Records shown =>
-.-.-

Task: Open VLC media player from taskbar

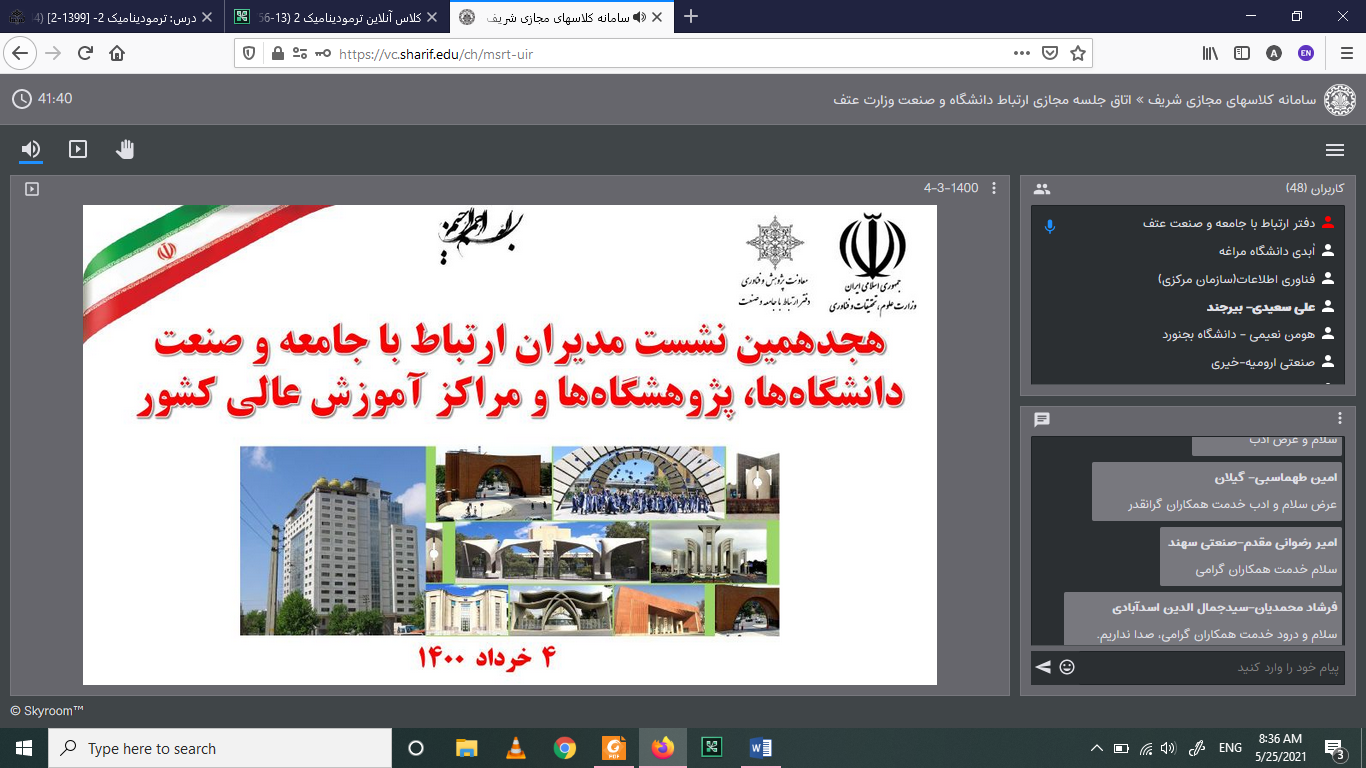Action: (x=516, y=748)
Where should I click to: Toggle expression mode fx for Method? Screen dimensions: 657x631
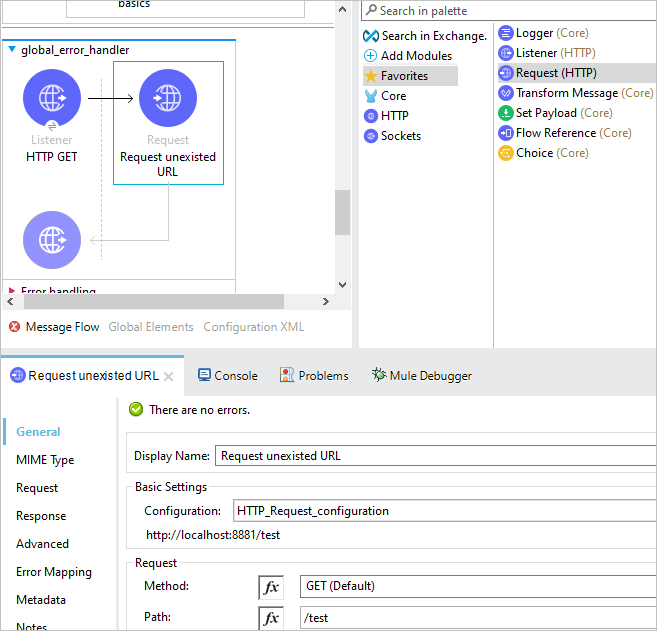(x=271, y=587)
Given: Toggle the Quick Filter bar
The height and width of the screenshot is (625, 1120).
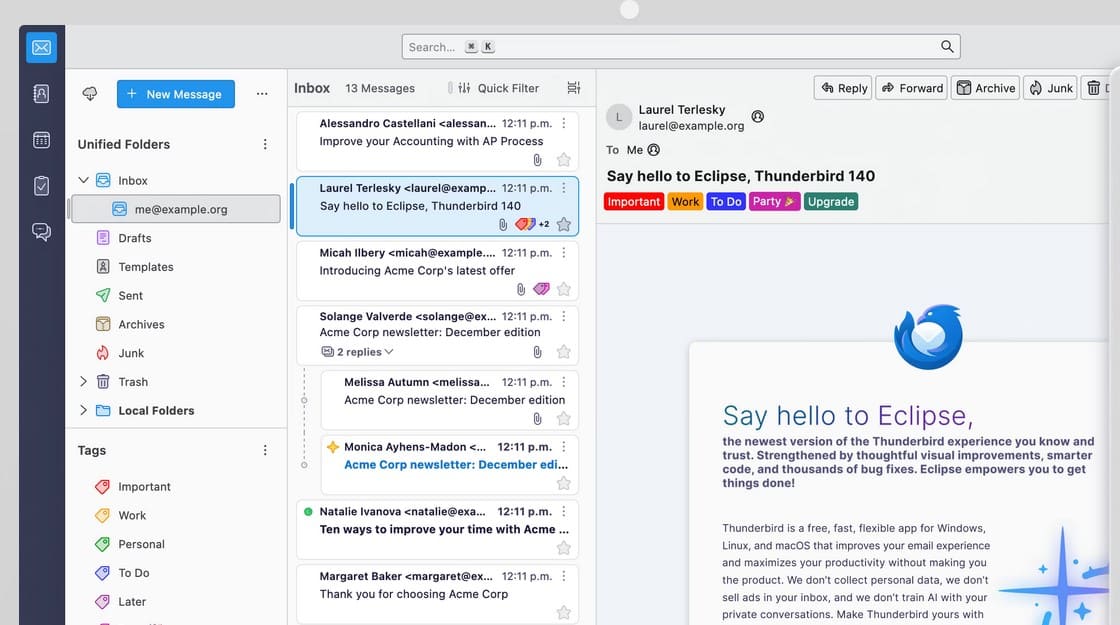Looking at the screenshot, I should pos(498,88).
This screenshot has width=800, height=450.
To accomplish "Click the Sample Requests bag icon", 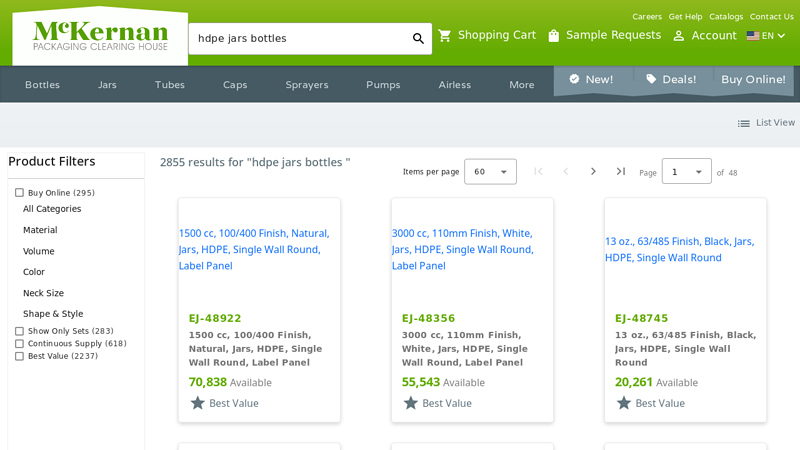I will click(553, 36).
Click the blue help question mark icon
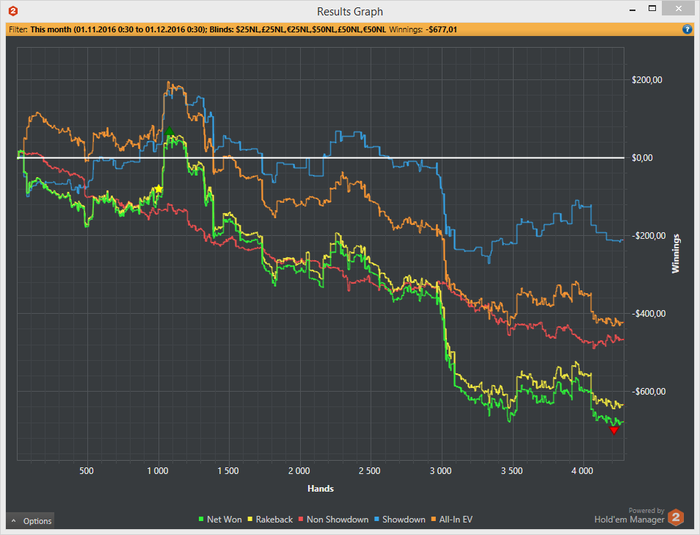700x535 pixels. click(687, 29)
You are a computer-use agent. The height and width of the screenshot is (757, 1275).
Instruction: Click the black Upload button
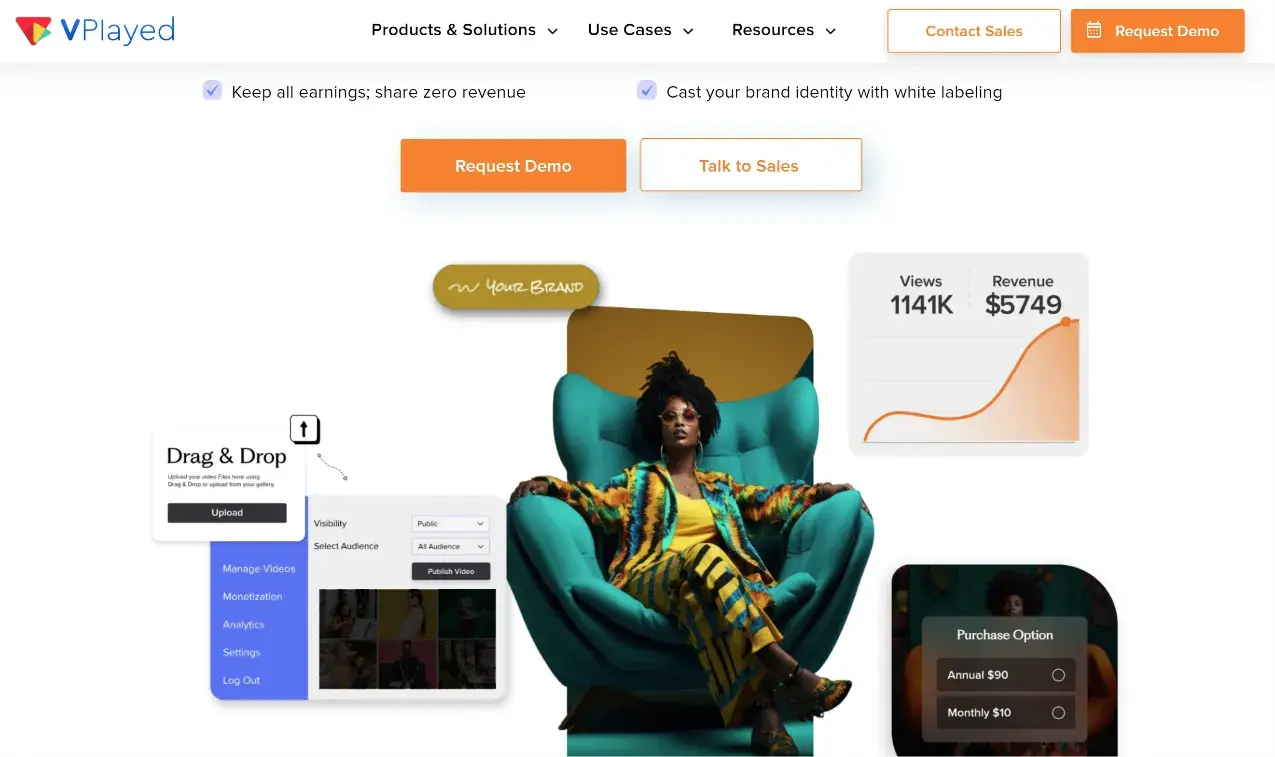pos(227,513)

-.-.-

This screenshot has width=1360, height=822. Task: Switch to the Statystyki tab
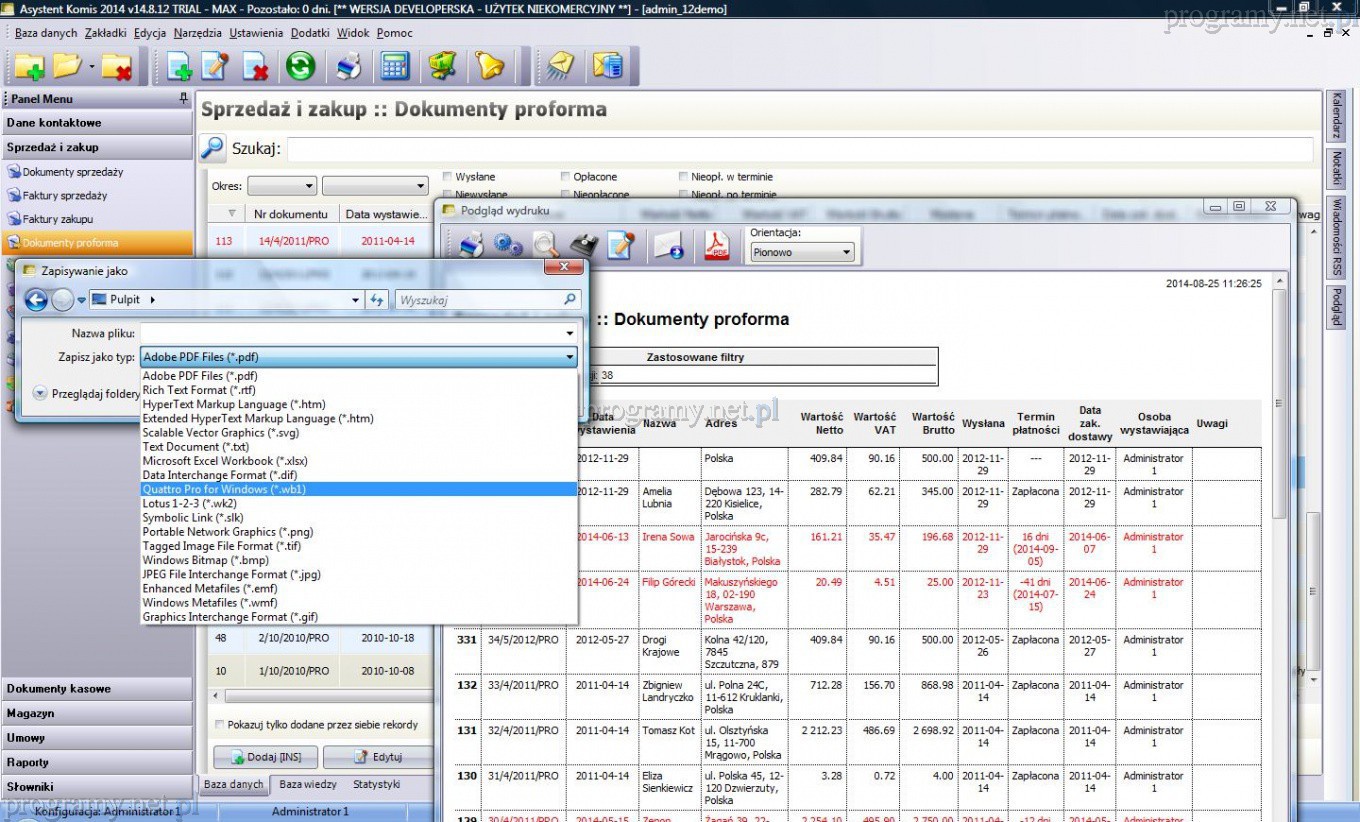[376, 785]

-.-.-

Reproduce the data above exactly, but only the lines from the one showing "Task: Open VLC media player from taskbar" through the one showing "Given: Toggle the Quick Filter bar", with both ends kept and the pictures left out.

Task: Open VLC media player from taskbar

Action: (x=516, y=748)
Where should I click to: Toggle expression mode fx for Method? Screen dimensions: 657x631
(x=271, y=587)
Given: Toggle the Quick Filter bar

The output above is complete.